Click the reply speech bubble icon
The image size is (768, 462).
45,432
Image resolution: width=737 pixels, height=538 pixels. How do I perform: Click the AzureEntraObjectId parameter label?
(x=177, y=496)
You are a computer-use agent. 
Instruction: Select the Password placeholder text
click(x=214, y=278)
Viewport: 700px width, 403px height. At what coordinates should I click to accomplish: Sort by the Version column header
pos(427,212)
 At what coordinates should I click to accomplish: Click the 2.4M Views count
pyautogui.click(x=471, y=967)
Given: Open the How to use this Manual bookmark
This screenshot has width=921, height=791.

WORK INSTRUCTION: The records above must be repeated exactly, in their entirety.

REPLY TO THE EXERCISE:
Click the reply speech bubble icon
The image size is (768, 462).
45,432
Image resolution: width=737 pixels, height=538 pixels. How do I perform: Click the AzureEntraObjectId parameter label?
(x=177, y=496)
You are a computer-use agent. 
Instruction: Select the Password placeholder text
click(x=214, y=278)
Viewport: 700px width, 403px height. At what coordinates should I click to accomplish: Sort by the Version column header
pos(427,212)
 At what coordinates should I click to accomplish: Click the 2.4M Views count
pyautogui.click(x=471, y=967)
Given: Open the How to use this Manual bookmark
This screenshot has width=921, height=791.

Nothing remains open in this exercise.